Suddenly I was no longer reading at my dining table but felt as if standing in Times Square, just conned by a Three Card Monte street hustler – and the hopes for the New Year were just sucked out of the room. I sit, mugged by the New York Times.

Yes, I realize Mr. Dutton has written an opinion piece and that he is a “controversial” libertarian figure – although the paper’s one line bio gives no hint. However, The New York Times must realize that this opinion piece does great damage to the public understanding of climate change.

Mr. Dutton does more damage than just executing an “elegent” con on The New York Times and its readership in presenting what amounts to little more than a one sided political screed masquerading as observations of the human pyche. Mr. Dutton presents the BIG LIE.

Perhaps other readers noticed as I, that in his 1,332 words, Mr. Dutton spends not a single one explaining why he thinks climate science is based on eschatology. One might expect such libelous assertions to be presented with some form of basic, sound, scientific underpinning. But no, he provides nothing to support his outrageously wrong-headed assertions about climate science. He instead leaves us to infer that “climate catastrophism” – the mainstream position of business-as-usual climate science – to be somehow deserving of categorization with the likes of Y2K, and End of Days cults and providing an almost sublime rhetorical service to climate change deniers the world over.

I don’t expect The New York Times to be an advocate of climate change energy policy but at a minimum it would be nice to get from the paper a greater understanding of climate science and the catastrophic risks facing me and my family.

Instead, on this 2010 New Years Day morning, the paper is a mule, smuggling counterfeit information into our homes.

Denier Frederick Seitz dead at 96

March 7, 2008

Mr. Seitz’s obituary was notable to me not for his role as a denier per se, but his work for big tobacco and reminded me yet again of tobacco’s role in the whole “denial industry”. And why John Tierney isn’t really a serious journalist, or perhaps he just thinks we’re all a bit slow.

First, from the obituary:

Seitz, a physicist, headed the National Academy of Sciences from 1962 to 1969 and led Rockefeller University, a New York-based research institution, from 1969 to 1978.

Seitz won the 1973 National Medal of Science for his earlier contributions to the modern quantum theory of the solid state of matter. He also wrote a number of books, including “The Modern Theory of Solids” (1940), an influential text on the development of solid-state physics and of transistors.

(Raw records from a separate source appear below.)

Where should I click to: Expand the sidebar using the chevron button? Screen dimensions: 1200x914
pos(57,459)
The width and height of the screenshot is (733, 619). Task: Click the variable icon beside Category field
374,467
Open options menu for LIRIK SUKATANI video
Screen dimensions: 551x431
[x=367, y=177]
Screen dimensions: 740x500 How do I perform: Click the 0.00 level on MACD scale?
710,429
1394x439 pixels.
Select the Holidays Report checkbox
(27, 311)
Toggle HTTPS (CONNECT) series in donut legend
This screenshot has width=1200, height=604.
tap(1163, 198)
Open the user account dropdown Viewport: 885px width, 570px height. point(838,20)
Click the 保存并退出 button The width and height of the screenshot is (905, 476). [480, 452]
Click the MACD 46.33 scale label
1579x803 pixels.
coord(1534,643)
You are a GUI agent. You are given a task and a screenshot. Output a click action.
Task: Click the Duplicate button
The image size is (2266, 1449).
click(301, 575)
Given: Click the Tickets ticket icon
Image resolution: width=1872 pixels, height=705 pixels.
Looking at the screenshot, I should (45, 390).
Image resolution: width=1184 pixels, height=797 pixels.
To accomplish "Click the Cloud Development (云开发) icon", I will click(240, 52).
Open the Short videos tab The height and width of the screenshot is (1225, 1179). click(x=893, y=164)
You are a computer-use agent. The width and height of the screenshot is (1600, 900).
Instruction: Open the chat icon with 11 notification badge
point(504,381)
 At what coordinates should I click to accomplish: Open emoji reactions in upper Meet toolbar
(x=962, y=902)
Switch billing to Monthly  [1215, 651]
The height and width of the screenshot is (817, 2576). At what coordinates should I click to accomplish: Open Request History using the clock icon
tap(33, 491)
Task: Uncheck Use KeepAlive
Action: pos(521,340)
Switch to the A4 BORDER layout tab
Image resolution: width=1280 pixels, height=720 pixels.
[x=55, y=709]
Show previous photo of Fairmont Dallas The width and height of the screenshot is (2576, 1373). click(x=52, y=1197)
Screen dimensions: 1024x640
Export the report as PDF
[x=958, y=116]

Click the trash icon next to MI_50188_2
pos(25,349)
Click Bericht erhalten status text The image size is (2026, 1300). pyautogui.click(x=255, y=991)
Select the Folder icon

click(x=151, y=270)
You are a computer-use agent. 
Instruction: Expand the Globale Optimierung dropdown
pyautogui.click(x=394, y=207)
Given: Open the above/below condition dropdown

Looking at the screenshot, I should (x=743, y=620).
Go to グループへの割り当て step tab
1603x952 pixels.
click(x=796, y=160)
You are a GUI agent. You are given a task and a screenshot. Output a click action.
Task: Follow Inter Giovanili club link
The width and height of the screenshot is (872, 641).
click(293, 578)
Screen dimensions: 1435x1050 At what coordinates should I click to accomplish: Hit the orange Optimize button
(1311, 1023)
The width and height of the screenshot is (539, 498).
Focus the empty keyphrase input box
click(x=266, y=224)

Sounds okay so far, but then:

Seitz became known later in life for his skepticism about the existence of global warming. In 1998 he solicited thousands of scientists to sign a petition against the Kyoto protocol on global warming.

From 1978 to 1988, Seitz was a member of the medical research committee of the tobacco company R.J. Reynolds.

Global warming deniers and tobacco deniers not-so-seperated-at-birth? As goes the tobacco debate, so goes the climate change debate? Clearly not a coincidence. You see, in fact, it’s big tobacco that started the damn world of global warming denial. For a great blow-by-blow read Chapter 2, in the book Heat, How to Stop the Planet From Burning by George Monbiot, 2006.

The germination went something like this: In 1993, Philip Morris, getting hammered in public opinion over second-hand smoke after the release of an EPA report, hired the PR firm APCO. APCO designed a campaign to fight a ban on passive smoking by creating the impression of a grassroots movement to fight over-regulation and to portray tobacco fears as just one of many unfounded fears. What are some of the other unfounded fears you may ask? According to big tobacco, one is global warming. Interesting.

Then big tobacco forms the Advancement for Sound Science Coalition, TASSC and among other things finances The tobacco companies and ExxonMobil dance the same dance again and again, in dim light perhaps, where few care to look.

A Brown and Williamson memo sounds like a recurring nightmare:

Doubt is our product since it is the best means of competing with the “body of fact” that exists in the mind of the general public. It is also the means of establishing a controversy.

Does Mr. Tierney address tobacco money? Of course not. Mr. Tierney, perhaps some reporting is in order?